Military dictatorship in Chile was characterised by its terror. However, this situation was not a unique case. Around the same time numerous Latin American countries were also ruled by a military dictatorship. In 1976, following a military coup d’état in Argentina, it started an era known as The Dirty War, a dark period of state terrorism aimed to exterminate any group or person associated with communism. During this period, all the succeeding military regimes declared war against the Argentinian citizens punishing any manifestation of heterogeneity. According to human rights organisations 30,000 people disappeared or were assassinated between 1976 and 1983 in Argentina.

Meanwhile, from 1972 to 1979, Bolivia lived under the repressive regime of General Hugo Banzer. In 1980, a group of militaries led by Luis García Meza, along with people connected with drug trafficking and a terrorist cell known as Los Novios de la Muerte, – commanded by some former Nazi and Fascist criminals – took power and imposed what the Council on Hemispheric Affairs (COHA) named “Latin America’s most errant violator of human rights after Guatemala and El Salvador”. In the first 13 months the regime killed more than 1,000 people. This period is also known The Cocaine Coup since corruption, drug trafficking and repression became Bolivia’s reality for three years.

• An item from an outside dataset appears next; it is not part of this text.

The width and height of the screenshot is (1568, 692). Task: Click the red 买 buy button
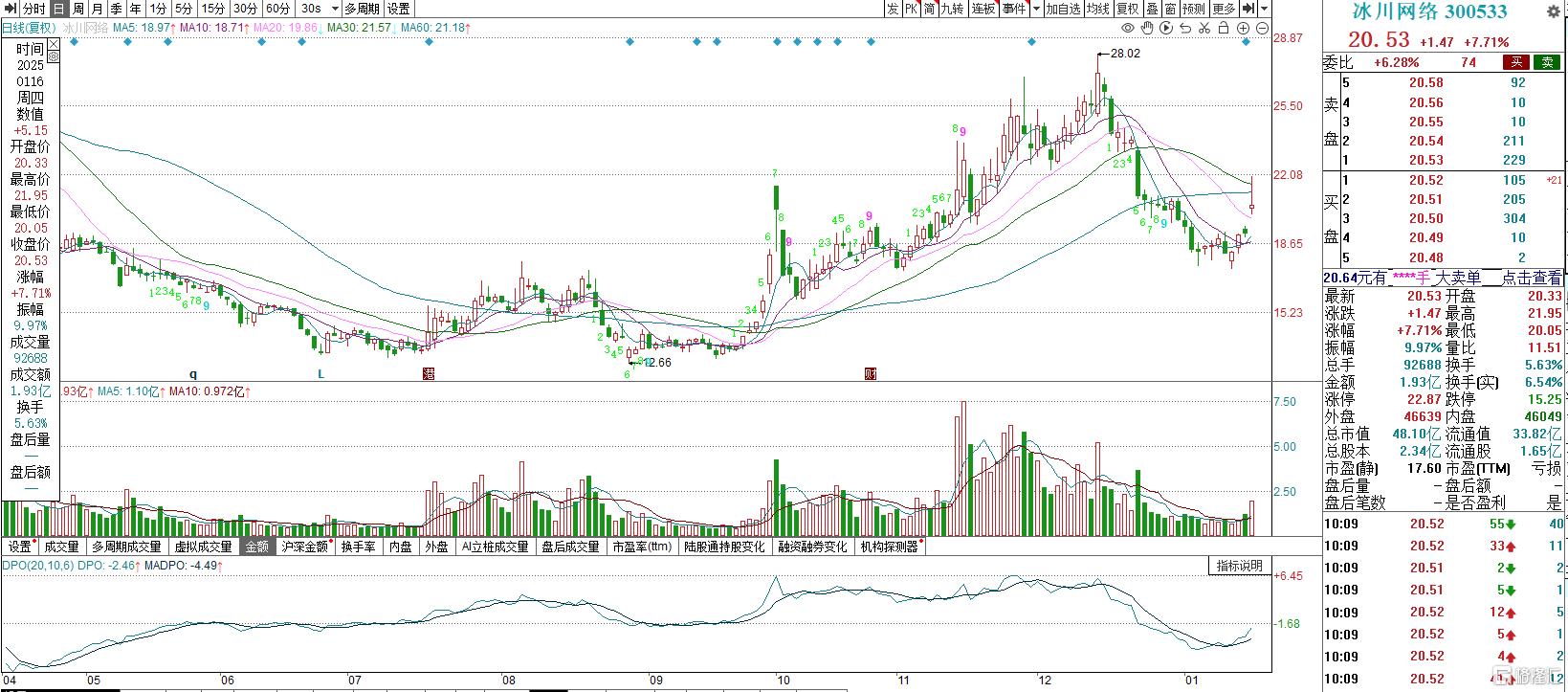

Around the same time, Paraguay and Uruguay were ruled with repressive regimes too. For 35 years – from 1954 to 1989- general Alfredo Stroessner subjected Paraguay’s citizens to his government’s dictatorship. Assassinations were carried out; people were persecuted, imprisoned, tortured, forced into exile and disappeared. It is estimated that during Stroessner’s dictatorship more than 3,500 people went into exile.

Similarly, dictatorship in Uruguay started with the coup d’état led by Juan María Bordaberry (1973–1976) and ended in 1985 with Gregorio Álvarez (1981-1985). During the succession of four leaders any kind of political activity that did not conform to the official party was repressed. Again, during this period people were imprisoned and tortured.

Peru, Brazil, Ecuador, Colombia, Salvador, Guatemala and Nicaragua were not exempt from having repressive governments. Actually during the twentieth century Salvador, Guatemala and Nicaragua suffered some of the bloodiest regimes in the world.

But how can we explain the simultaneous occurrence of these brutal regimes in Latin American? To answer this question it is necessary to analyze it in the context of the Cold War; the spread of socialist ideas and therefore, the emergence of anti-imperialist governments all over Latin America. Fearing the expansion of communism in the region, the American government along with the CIA and right–wing parties in every country conceived and imposed totalitarian dictatorships aimed at destroying any seed of communism. In 1992, the Paraguayan activist Martín Almada – he was himself a political prisoner during Stroessner’s dictatorship – came across the Archives of Terror in Paraguay. These documents were a compilation of written exchanges, information and descriptions relating cooperation agreements between leaders and militaries from Argentina, Bolivia, Brazil, Chile, Paraguay, Uruguay and later Ecuador, Peru and Colombia with the support of the Unites States, to eradicate any communist idea or Soviet influence in the region. These archives enumerated 50,000  assassinations, 30,0000 disappearances and 400,000 imprisonments under the name of Operation Condor.

After the horrors and terrible consequences of the Second World War, it is difficult to understand why such terror regimes were imposed on this region and probably, we will never have a rational explanation for this level of cruelty. However, we can honor those who have fallen and those who have suffered from the brutality of these regimes remembering the events with respect, learning from our mistakes and not repeating such atrocities again.